Deuxième argument en faveur de la mise en place, en Roumanie, de plusieurs Tribunaux de la famille et de la jeunesse: le nombre à la hausse des procès impliquant des mineurs. Des procès qu’une instance spécialisée en affaires familiales jugerait avec priorité, selon la juge Gabriela Chihaia: De tels procès se font de plus en plus nombreux. Depuis le 1 janvier 2019, date à laquelle j’ai commencé à travailler dans ce tribunal et jusqu’à présent, le nombre de dossiers impliquant des mineurs, victimes notamment des agressions sexuelles, a augmenté. Même s’il ne s’agit pas d’une croissance exponentielle, de telles affaires sont fréquentes. Et puisque nous sommes spécialisés en droit de la famille, on peut mieux s’organiser pour nous en occuper. Par exemple, on essaie de juger avec célérité les cas des mineurs victimes de la traite humaine ou de la violence ou encore les cas de ceux accusés d’homicide ou de tentative d’homicide. Mais le principe de célérité doit aussi respecter les normes de procédure pénale, les délais prévus par la loi, la possibilité des accusés de se défendre, bref, les droits de toutes les parties impliquées. Mais, une fois toutes les procédures respectées, on arrive à solutionner nos dossiers dans un délai de temps raisonnable.
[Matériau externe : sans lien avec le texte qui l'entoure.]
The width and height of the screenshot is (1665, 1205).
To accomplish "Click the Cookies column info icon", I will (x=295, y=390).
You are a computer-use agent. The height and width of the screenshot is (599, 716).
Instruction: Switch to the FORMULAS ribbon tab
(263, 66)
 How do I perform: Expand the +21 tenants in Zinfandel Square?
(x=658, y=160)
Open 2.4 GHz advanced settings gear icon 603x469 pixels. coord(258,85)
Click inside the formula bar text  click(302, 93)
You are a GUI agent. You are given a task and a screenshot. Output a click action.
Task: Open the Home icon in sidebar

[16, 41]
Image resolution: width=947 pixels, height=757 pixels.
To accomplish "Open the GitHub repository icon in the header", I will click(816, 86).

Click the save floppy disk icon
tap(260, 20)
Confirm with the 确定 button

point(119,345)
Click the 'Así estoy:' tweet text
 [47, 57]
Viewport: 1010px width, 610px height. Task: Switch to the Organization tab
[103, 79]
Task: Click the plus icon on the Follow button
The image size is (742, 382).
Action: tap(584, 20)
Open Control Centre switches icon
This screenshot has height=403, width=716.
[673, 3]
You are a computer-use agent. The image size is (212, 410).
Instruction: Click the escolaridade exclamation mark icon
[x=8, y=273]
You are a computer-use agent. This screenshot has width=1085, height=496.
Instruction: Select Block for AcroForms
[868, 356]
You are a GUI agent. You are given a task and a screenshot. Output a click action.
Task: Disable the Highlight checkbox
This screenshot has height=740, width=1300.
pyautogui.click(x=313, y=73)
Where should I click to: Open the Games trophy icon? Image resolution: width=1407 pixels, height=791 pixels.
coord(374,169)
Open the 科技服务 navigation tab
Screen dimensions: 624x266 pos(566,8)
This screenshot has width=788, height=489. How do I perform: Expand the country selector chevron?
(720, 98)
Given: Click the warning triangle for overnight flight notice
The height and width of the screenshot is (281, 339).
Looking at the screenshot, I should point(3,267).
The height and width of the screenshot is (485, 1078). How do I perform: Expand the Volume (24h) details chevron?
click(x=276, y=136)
Compte tenu de la spécificité de leurs activités, les magistrats auprès du Tribunal de la famille et de la jeunesse de Brasov se sont spécialisés en la majorité des règlements et litiges ayant trait aux mineurs. Gabriela Chihaia: Dans un tribunal ordinaire, les dossiers impliquant les mineurs sont jugés parmi d’autres affaires civiles ou pénales. Dans ce cas, impossible qu’un juge soit chargé seulement de la protection de l’enfance en danger et de la répression des mineurs délinquants. Voilà pourquoi on insiste depuis des années déjà sur l’importance de doter le pays de tribunaux spécialisés. De telles instances constitueraient un plus pour le système juridique de Roumanie, pour les magistrats, mais surtout pour la société dont on défend les intérêts.
Voué à l’oubli depuis quelques années déjà, le projet des tribunaux de la famille et de la jeunesse en Roumanie continue à faire des adeptes, ne serait-ce que parmi ceux qui espèrent que leur pays réponde aux normes internationales en matière de protection de l’enfance.